### EXERCISE DIRECTIONS:
Return the records word for word. Any pictures in them are not part of the copy.

### Stored records:
-.-.-

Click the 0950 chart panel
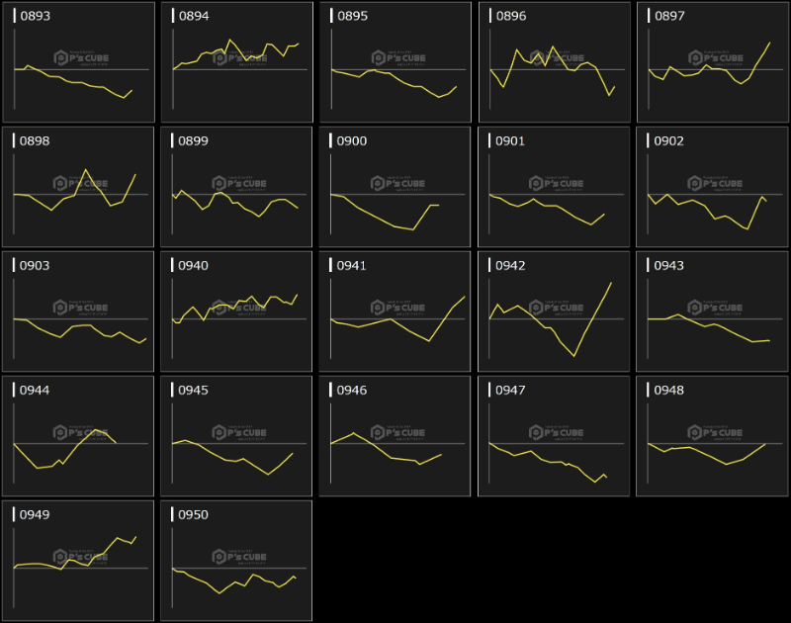Screen dimensions: 791x623 coord(237,561)
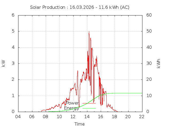171x128 pixels.
Task: Click the 5 value on the kW axis
Action: pos(13,31)
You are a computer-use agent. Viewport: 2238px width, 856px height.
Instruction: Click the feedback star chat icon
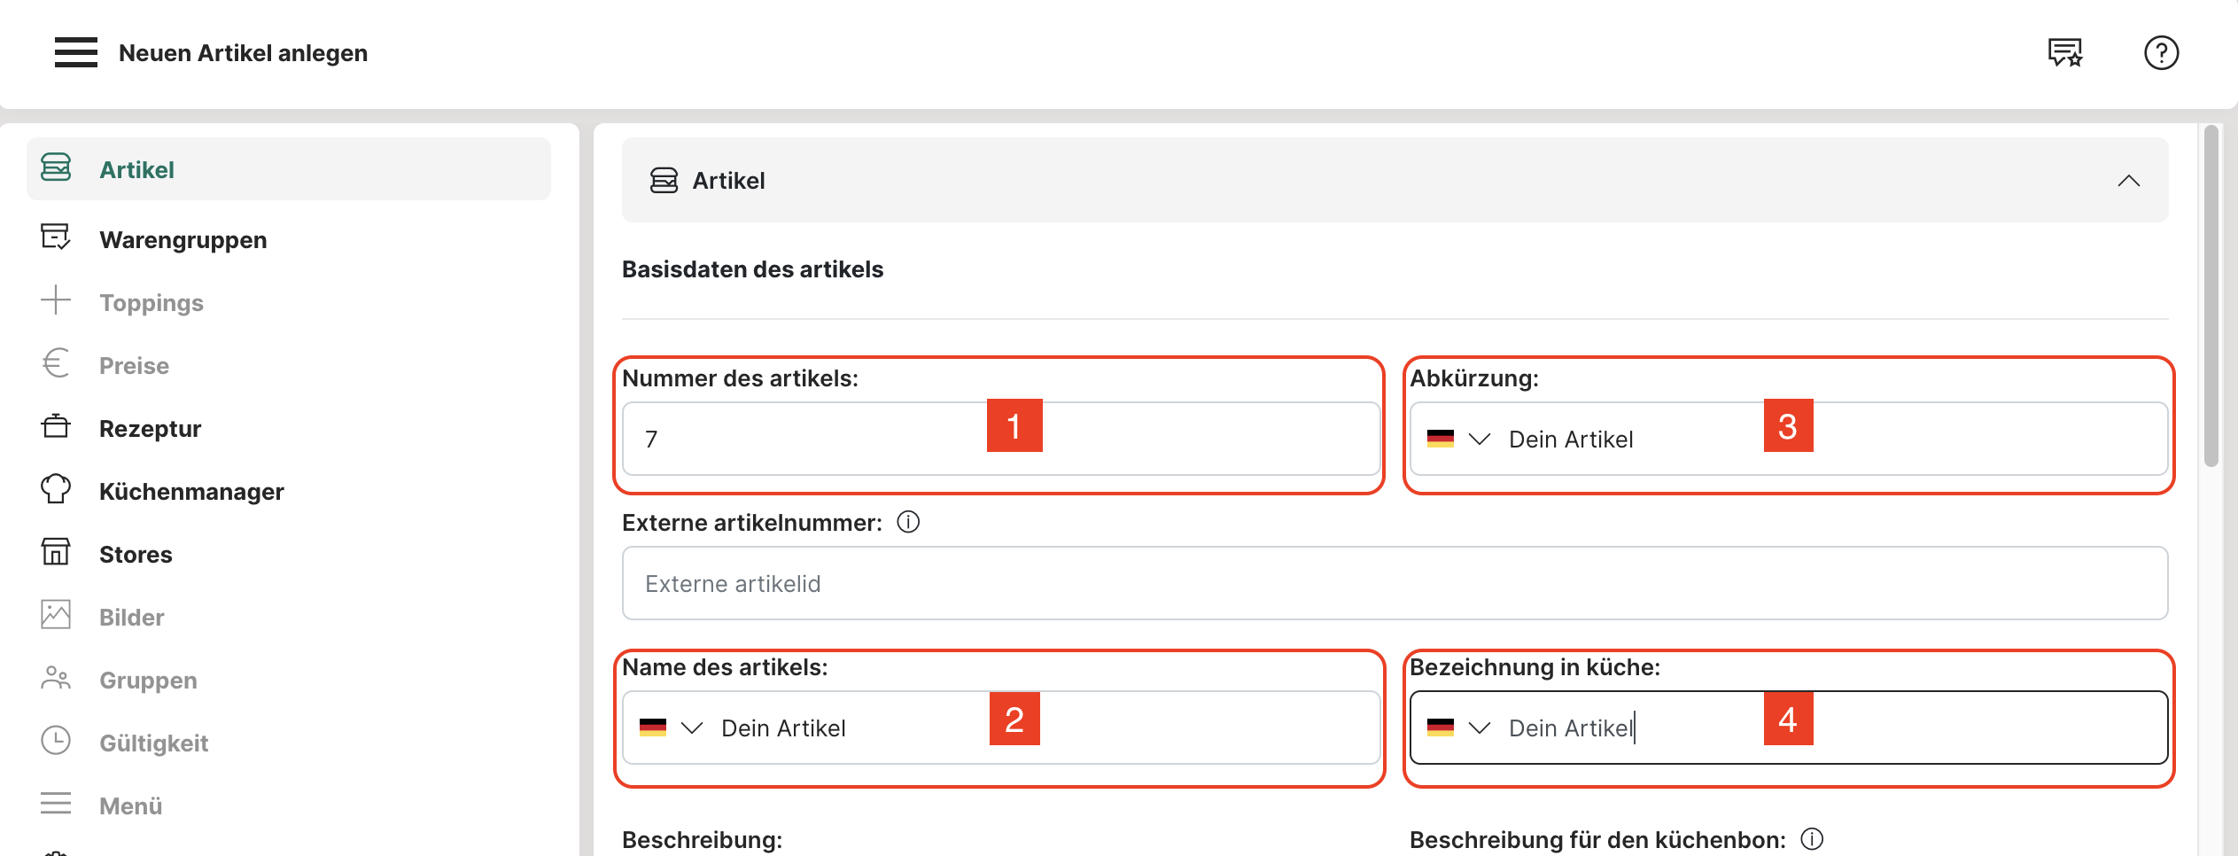(x=2064, y=52)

-.-.-

### COMPLETED TASK:
Click the 0950 chart panel
Screen dimensions: 791x623 coord(237,561)
171x128 pixels.
Task: Click the 5 value on the kW axis
Action: pos(13,31)
You are a computer-use agent. Viewport: 2238px width, 856px height.
Instruction: Click the feedback star chat icon
(x=2064, y=52)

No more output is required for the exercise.